Search code examples
nlpgrammarcontext-free-grammarbnf

Multiple-digit numbers getting split by space in NuGram?


I'm seeing some unexpected behavior in the NuGram IDE Eclipse plug-in for ABNF grammar development.

Say I have a rule that reads:

$fifties =
    50 | 51 | 52 | 53 | 54 | 55 | 56 | 57 | 58 | 59
;

The sentence generator comes up with the matches 5 0, 5 1, 5 2, ... I would normally expect 50, 51, 52, and so forth, but according to NuGram's coverage tool these are considered OOG.

Come to find that it will split any multiple-digit number with spaces, unless there's a leading non-number:

1234 -> 1 2 3 4
1234asdf -> 1 2 3 4 asdf
asdf1234 -> asdf1234
1234asdf5678 -> 1 2 3 4 asdf5678

As far as I know, a normal ABNF grammar wouldn't do this. Or am I forgetting something?

Tasks to carry out:
1. Answer these questions using the NuGram post.
(a) What matches does the sentence generator produce for the $fifties rule?
(b) How does NuGram's coverage tool classify 50, 51, 52, and so forth?
(c) What does asdf1234 become?
2. Say whether each statement agrees with the NuGram post, and quote the words that decide it.
(a) The behavior was observed in the NuGram IDE Eclipse plug-in.
(b) A number followed by letters keeps its digits together.
(c) The writer thinks a normal ABNF grammar would also split numbers this way.

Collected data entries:

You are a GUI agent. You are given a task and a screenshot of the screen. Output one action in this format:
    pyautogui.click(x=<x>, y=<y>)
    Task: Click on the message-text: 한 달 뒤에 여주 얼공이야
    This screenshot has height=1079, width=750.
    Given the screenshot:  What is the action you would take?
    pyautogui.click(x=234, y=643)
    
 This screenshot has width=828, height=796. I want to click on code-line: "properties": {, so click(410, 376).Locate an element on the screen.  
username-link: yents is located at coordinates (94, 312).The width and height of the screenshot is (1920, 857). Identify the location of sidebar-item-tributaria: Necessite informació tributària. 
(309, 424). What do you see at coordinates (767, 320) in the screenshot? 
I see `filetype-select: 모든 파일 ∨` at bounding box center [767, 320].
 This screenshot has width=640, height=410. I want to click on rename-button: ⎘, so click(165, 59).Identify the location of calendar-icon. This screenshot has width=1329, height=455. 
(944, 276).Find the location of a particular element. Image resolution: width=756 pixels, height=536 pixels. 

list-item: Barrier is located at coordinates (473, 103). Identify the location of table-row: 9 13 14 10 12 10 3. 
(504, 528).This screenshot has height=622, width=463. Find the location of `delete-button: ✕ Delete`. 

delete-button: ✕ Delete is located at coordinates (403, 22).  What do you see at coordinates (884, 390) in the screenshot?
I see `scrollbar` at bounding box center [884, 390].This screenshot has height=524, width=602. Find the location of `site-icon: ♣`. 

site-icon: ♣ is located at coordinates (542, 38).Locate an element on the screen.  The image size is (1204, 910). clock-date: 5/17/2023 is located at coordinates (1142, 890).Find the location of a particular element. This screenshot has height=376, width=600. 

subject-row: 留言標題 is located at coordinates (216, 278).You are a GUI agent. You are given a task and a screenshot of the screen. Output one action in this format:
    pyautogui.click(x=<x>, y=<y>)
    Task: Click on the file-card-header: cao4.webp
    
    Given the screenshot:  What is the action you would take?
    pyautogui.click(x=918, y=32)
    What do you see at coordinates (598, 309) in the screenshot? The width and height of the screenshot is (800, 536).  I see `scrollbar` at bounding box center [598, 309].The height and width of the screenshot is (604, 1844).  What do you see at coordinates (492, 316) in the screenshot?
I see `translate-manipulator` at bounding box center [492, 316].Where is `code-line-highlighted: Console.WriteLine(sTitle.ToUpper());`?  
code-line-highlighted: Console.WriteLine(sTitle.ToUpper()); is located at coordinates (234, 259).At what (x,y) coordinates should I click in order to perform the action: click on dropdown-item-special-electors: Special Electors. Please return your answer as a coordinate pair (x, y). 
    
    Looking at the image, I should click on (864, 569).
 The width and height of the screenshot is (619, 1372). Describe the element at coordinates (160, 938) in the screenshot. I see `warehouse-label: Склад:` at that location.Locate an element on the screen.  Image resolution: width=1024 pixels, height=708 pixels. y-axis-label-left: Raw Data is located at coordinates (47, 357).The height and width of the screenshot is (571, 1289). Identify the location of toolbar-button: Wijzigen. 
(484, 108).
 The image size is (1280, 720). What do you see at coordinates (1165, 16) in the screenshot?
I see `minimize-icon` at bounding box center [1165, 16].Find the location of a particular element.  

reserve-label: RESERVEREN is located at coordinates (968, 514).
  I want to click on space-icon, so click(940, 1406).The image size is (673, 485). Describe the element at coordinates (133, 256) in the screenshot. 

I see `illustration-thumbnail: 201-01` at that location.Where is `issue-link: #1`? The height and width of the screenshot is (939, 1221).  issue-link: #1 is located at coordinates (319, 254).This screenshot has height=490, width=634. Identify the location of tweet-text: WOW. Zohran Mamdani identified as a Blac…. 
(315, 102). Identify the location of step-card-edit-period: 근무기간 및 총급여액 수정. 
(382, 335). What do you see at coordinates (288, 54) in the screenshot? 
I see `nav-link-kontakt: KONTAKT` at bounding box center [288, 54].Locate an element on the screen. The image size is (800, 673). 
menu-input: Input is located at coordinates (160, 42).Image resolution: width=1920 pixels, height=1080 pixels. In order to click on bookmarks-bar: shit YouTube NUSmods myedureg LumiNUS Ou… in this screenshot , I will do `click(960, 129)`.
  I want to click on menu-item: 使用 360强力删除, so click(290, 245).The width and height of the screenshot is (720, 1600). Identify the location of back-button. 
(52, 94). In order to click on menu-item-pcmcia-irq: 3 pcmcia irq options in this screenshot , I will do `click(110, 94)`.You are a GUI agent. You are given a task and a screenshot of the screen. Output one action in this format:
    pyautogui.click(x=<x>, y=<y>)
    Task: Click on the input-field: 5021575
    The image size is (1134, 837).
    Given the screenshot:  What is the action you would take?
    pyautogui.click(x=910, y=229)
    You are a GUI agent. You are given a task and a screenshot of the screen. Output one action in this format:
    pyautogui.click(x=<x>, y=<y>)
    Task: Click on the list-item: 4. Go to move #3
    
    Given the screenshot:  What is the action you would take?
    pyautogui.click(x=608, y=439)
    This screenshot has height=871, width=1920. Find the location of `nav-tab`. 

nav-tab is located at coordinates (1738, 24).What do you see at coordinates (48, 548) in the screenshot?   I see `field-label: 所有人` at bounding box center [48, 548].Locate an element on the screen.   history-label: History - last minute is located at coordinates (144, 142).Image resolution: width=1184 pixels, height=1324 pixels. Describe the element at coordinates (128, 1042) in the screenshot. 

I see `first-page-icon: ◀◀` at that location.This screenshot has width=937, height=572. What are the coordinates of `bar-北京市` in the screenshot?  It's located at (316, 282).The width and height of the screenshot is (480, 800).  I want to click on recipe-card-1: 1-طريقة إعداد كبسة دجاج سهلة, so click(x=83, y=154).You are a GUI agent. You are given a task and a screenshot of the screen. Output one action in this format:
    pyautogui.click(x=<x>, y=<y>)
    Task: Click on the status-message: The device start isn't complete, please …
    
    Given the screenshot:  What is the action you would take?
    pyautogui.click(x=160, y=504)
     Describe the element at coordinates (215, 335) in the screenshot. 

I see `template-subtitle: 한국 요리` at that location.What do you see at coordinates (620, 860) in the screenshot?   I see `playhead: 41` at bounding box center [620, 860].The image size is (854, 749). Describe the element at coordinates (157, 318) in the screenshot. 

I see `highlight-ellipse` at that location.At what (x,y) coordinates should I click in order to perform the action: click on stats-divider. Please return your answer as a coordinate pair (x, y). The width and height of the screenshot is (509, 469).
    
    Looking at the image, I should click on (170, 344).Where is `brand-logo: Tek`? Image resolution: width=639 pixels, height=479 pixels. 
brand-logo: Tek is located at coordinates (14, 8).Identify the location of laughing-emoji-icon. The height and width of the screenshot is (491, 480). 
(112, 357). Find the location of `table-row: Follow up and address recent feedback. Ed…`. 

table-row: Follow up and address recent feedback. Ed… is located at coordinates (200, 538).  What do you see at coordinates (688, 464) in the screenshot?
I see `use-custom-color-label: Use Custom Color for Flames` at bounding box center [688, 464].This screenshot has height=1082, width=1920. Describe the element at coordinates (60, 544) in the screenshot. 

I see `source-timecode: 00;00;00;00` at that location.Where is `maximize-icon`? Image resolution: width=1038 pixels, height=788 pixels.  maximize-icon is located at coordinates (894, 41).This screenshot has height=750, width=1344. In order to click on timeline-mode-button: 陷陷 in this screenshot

Answers for the exercise:
1.
(a) 5 0, 5 1, 5 2, ...
(b) OOG
(c) asdf1234

2.
(a) Yes: "I'm seeing some unexpected behavior in the NuGram IDE Eclipse plug-in for ABNF grammar development."
(b) No: "1234asdf -> 1 2 3 4 asdf"
(c) No: "As far as I know, a normal ABNF grammar wouldn't do this."